Mon amoureux est à table, il jase avec notre voisin, montréalais lui aussi. Les petits oiseaux chantent, les cigales stridulent, le vent pousse un peu les branches vers la maison… Vous avez compris qu’on est au Costa Rica, je vous fais le dessin pour que vous puissiez apprécier la situation vous aussi.
Amoureux : Ouais, mais le “cat five”, il se connecte différemment du “cat six”.
Voisin : Le « cat six », j’ai essayé de l’utiliser mais, faudrait que je passe par mon router avec un splitter RJ45 , et que je reconnecte mon… Je comprends pas que…
– Moi non plus, soit dit en passant!
Amoureux : C’est parce que le « cat five » se connecte comme ça.
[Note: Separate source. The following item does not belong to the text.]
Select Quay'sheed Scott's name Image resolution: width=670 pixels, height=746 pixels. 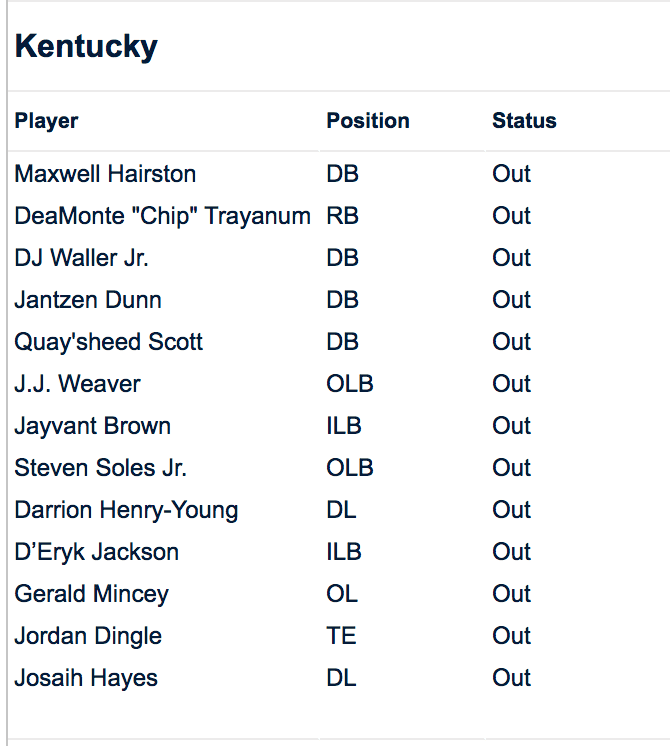108,342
– Et là il crochit les doigts d’une manière que j’ai jamais vue.
Voisin : Ah?
Amoureux : … Et le cat six, comme ça.
– Il crochit les doigts d’une manière encore plus compliquée, il n’a pas suffisamment de doigts d’une main et il en ajoute de l’autre.
Voisin : Ouais, mais y en a pas ici, alors qu’est-ce que je fais pour mon tuyau souterrain?
Là-dessus, mon amoureux se lève et va chercher un petit sac marqué Addison – vous voyez, je vous dit tout! – plein, mais archiplein de guidis, duquel il sort, tout fier, un truc qui ressemble à une bibitte verte à grosse tête transparents et à patte unique et tout aussi grosse et transparente. Le voisin ne se peut plus de contentement :
– Wow! T’as trouvé ça ici?
– Ben non!
Vous avez suivi? Vous êtes chanceux. Ou initié. J’ai pensé écrire une pièce (brève, rassurez-vous) avec un dialogue de ce genre pour parler d’incommunicabilité, mais ça s’avère compliqué vu que je ne possède pas le premier mot du lexique de ce nouveau dialecte.
Je me suis levée et suis allée arroser mes tomates. Je veux bien apprendre tout ce qu’il faut pour me débrouiller dans la vie, même un peu plus, mais y a des fois ou ça m’intéresse moins que d’autres. Quand j’aurai la traduction de ce dialogue, je vous en ferai part, promis. Mais ne l’attendez pas avant la saison des pluies, celle pendant laquelle personne n’a besoin d’arroser quoi que ce soit dans son jardin.